Human Rights Watch released its World Report 2018, highlighting the Iran human rights condition in 2017.
Human Rights Watch believes that executions, especially for drug-related offenses, continued at a high rate in 2017.
The organization details the condition of prisoners, human rights defenders, women, minorities, migrants and persons with disability summarizing human rights abuse under the Iranian regime.
The human rights organization condemned the Iranian Authorities in the security apparatus and Iran’s judiciary to “target journalists, online media activists, and human rights defenders in an ongoing crackdown, in blatant disregard of international and domestic legal standards.”
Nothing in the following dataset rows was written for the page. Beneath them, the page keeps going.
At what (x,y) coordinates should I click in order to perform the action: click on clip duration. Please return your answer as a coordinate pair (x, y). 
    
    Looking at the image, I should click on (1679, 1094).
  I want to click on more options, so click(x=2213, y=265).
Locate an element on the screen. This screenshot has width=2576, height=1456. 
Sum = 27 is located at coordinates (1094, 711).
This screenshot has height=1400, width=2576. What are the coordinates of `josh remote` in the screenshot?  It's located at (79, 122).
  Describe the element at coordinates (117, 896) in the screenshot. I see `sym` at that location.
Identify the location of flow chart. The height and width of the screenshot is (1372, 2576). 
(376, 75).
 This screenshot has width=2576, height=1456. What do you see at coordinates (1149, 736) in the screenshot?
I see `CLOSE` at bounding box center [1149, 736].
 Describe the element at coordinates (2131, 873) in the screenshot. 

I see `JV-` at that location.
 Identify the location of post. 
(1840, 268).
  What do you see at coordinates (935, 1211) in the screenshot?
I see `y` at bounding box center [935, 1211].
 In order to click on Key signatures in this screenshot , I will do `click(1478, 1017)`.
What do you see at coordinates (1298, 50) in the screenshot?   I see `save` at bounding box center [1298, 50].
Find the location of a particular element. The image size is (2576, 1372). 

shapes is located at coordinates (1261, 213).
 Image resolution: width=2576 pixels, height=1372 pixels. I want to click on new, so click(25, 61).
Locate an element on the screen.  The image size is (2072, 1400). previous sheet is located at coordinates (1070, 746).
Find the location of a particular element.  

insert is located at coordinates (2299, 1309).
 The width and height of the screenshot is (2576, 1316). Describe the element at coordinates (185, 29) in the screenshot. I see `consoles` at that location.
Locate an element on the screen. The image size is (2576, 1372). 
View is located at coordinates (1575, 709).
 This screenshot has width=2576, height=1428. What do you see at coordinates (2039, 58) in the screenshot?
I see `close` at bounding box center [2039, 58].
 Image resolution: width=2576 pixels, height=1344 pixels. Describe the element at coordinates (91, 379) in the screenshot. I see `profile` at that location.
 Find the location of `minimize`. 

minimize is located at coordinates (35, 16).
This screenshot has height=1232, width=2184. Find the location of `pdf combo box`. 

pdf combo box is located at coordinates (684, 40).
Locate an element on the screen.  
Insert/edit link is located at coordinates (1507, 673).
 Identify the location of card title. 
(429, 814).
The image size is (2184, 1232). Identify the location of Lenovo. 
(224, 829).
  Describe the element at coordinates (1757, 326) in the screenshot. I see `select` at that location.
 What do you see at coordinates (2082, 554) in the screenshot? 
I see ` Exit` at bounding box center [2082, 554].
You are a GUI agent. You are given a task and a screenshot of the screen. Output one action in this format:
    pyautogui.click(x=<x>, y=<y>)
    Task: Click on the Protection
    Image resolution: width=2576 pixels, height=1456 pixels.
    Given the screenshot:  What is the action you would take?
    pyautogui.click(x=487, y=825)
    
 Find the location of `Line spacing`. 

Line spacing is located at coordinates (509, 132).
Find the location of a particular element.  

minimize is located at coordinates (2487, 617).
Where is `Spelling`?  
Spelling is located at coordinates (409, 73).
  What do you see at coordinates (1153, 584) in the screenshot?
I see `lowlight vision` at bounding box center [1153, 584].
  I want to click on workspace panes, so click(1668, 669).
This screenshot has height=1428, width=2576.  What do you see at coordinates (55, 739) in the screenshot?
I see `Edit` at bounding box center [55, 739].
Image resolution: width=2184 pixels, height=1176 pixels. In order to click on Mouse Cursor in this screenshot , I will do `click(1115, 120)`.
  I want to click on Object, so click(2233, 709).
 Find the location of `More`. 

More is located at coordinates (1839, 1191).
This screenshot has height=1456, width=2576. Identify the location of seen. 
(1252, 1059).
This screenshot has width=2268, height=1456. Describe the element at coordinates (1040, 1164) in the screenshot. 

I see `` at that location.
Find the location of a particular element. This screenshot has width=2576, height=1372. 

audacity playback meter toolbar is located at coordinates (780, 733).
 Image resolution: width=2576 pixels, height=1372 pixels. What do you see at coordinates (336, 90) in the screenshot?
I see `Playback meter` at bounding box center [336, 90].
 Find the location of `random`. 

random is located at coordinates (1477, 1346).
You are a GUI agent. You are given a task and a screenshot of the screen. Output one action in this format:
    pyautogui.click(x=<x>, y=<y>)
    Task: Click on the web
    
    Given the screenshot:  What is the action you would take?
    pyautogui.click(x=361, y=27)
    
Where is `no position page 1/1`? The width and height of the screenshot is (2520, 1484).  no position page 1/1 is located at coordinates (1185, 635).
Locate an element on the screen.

About the number of executions carried out in 2017, the report declares: “The judiciary continued to execute individuals at a high rate, particularly for drug offenses. Human rights groups reported that Iran executed at least 476 individuals as of November 27, 2017, including five individuals who were sentenced to death for crimes they allegedly committed as children.”
According to the report Scores of human rights defenders and political activists remain behind bars for their peaceful activism. It says: “Atena Daemi, a child rights activist, is still serving a seven year prison sentence from November 2016 for peaceful activism. Abdolfatah Soltani, a prominent human rights lawyer who has been in prison since 2011, is serving a 13-year prison sentence for his human rights work, including co-founding the Defenders of Human Rights Center. Zia Nabavi, a student activist, is serving a 10-year prison sentence in Karoon prison in the city of Ahvaz.
On March 16, Narges Mohammadi, a prominent human rights defender who was arrested in June 2015 to serve the remainder of her six-year prison sentence, began serving a new sentence of 10 years in prison on charges including “membership in the banned campaign of Step by Step to Stop the Death Penalty.”